> Excerpt to read:
********
Diagnostic Laparoscopy Improves Staging of Malignant Pleural Mesothelioma with Routine PET Imaging

Annals of Thoracic Surgery 2020 December 1 [Link]

R Taylor Ripley, Nihanth Palivela, Shawn S Groth, Eugene A Choi, Lorraine D Cornwell, Phillip W Carrott, George Van Buren, Taylor G Splawn, David J Sugarbaker, Bryan M Burt

Abstract

Background: With a multimodal treatment strategy, cytoreductive surgery extends survival in malignant pleural mesothelioma. Improving the accuracy of staging can refine patient selection. Our objective was to determine whether diagnostic laparoscopy (DL) improves staging for patients with malignant pleural mesothelioma with routine use of positron emission tomography.

Methods: We performed a retrospective review of our prospectively maintained database from February 2014 until May 2019. Inclusion criteria were patients who had disease in the chest that was deemed potentially resectable by radiographic criteria and who underwent DL as part of staging evaluation prior to surgery.
********
> Exercise set:
1 - List every year that appears in the mesothelioma abstract.
2 - According to the mesothelioma abstract, why does improving the accuracy of staging matter for these patients?
3 - Decide whether each statement agrees with the mesothelioma abstract. Answer yes or no for each, and quote the deciding words.
(a) The authors conducted a prospective review of their database.
(b) The included patients underwent diagnostic laparoscopy before surgery.
(c) The review covered a period ending in May 2019.
********
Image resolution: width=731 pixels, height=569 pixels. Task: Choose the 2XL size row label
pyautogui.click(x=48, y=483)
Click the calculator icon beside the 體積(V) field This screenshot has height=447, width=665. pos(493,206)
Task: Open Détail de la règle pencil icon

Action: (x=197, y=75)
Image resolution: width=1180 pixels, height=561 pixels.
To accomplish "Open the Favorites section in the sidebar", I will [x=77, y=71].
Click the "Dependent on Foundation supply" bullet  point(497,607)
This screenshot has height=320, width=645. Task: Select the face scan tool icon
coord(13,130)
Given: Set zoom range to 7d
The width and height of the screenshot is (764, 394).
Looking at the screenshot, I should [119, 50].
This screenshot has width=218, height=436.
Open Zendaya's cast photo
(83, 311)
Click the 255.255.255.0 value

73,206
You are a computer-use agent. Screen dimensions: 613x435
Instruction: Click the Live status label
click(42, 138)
********
> Per-task outputs:
1 - 2020, 2014, 2019

2 - Cytoreductive surgery, used within a multimodal treatment strategy, extends survival in malignant pleural mesothelioma. More accurate staging can refine which patients are selected for that treatment.

3 -
(a) No: "We performed a retrospective review of our prospectively maintained database"
(b) Yes: "who underwent DL as part of staging evaluation prior to surgery"
(c) Yes: "from February 2014 until May 2019"